Tuesday, May 25, 2010

Surfaced

When Gavin was born, I felt like I'd been sucked underwater. It seemed I had been heading that way - in the last few weeks of pregnancy my belly was so large it felt like a globe-shaped sandbag, and I waddled around with the sensation of slowly sinking. Once my beautiful little bean made his official debut, he nursed every two or three hours around the clock for months. Near-drowned on love and sleep deprivation, determined to feed him from my own body, I spent most of my time drifting through a dim, blurry waterscape between asleep and awake as summer, fall and winter passed through my peripheral like weather patterns.

Occasionally I would bubble to some surface and become fully aware of where I was in life, and note how changed I found my self and my surroundings.

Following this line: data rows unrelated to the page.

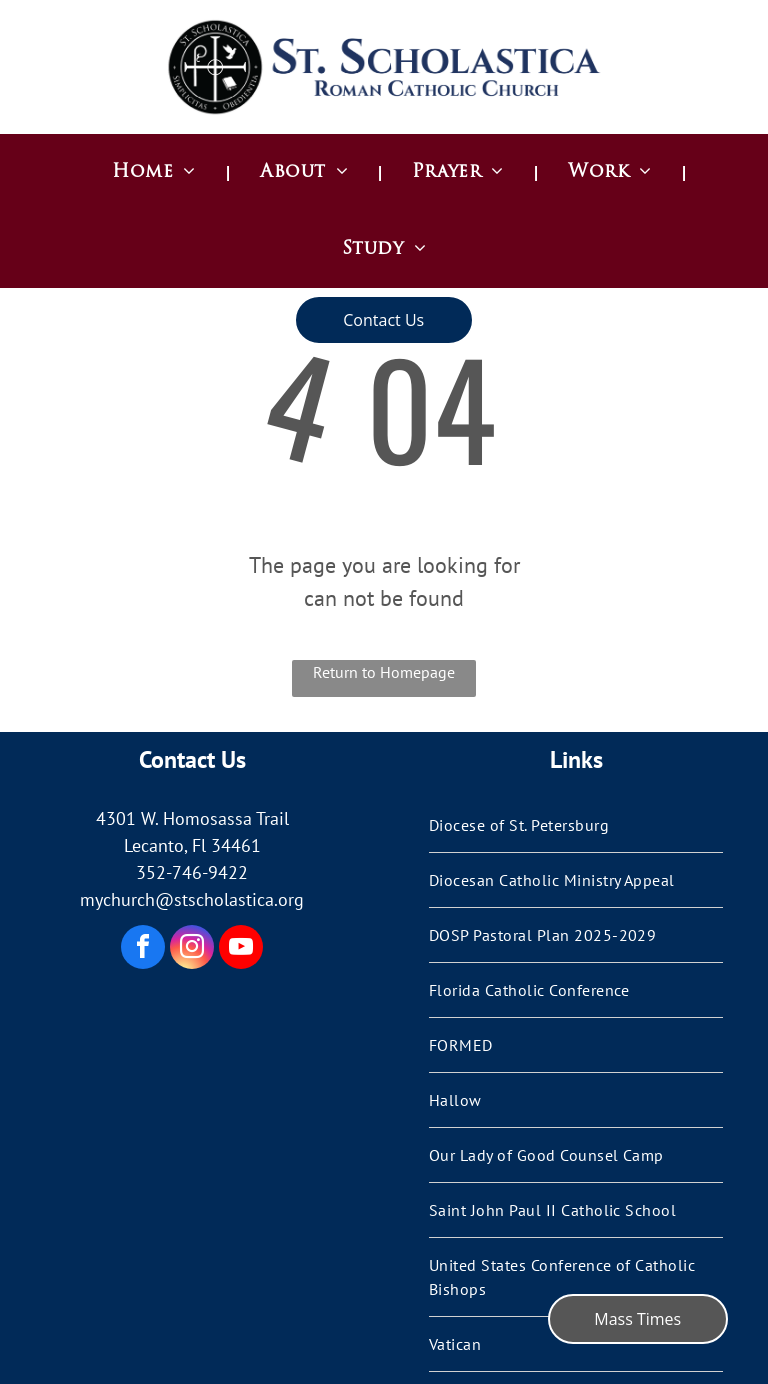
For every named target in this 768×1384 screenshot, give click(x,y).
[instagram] (192, 949)
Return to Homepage (384, 672)
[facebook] (143, 949)
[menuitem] (156, 172)
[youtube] (241, 949)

Then I'd go under again, and not think anything coherent for weeks.

As recently as a couple months ago, I became better able to manage caring for my son (nearly one year old now, and sleeps better though only marginally) with other life activities - brushing my teeth, taking care of laundry, socializing. It felt like having been lost at sea and finally crawling upon the shore of some island, bedraggled and confused, with terrible hair - where am i? Wait, who am I?

Maybe it's part of new motherhood, but I've been doing a lot of reflecting since the ability to do so was restored to my brain. The intense, difficult, joyful, exhausting, rewarding but frustrating experience of being in charge of another human life has highlighted my strengths and weaknesses in all areas, and made me think about what's important. I've come up with this - love and friendship. While this is not an original concept at all, it arrived as news to me.

My husband is still firmly by my side, but scanning my surroundings in this new place I see that not everyone who seemed to be with me in the beginning is here now. Life actually continued while I was away, which seems obvious, but the extent left me flabbergasted. I've drifted apart from a couple people, due to life moving us in different directions. I lost one good friend out of my own unintended negligence, and her absence digs around behind my ribcage like a claw.  

Those friendships that were left standing, or that were easily renewed, I'm grateful for. I've also opened my time to new friends, mama friends, and the experience has been refreshing.

Sitting here in this stage of life that still feels new sometimes, I find myself mentally gathering up important people in my life - my budding family, friends - and proceeding with caution, so as not to take any of them for granted.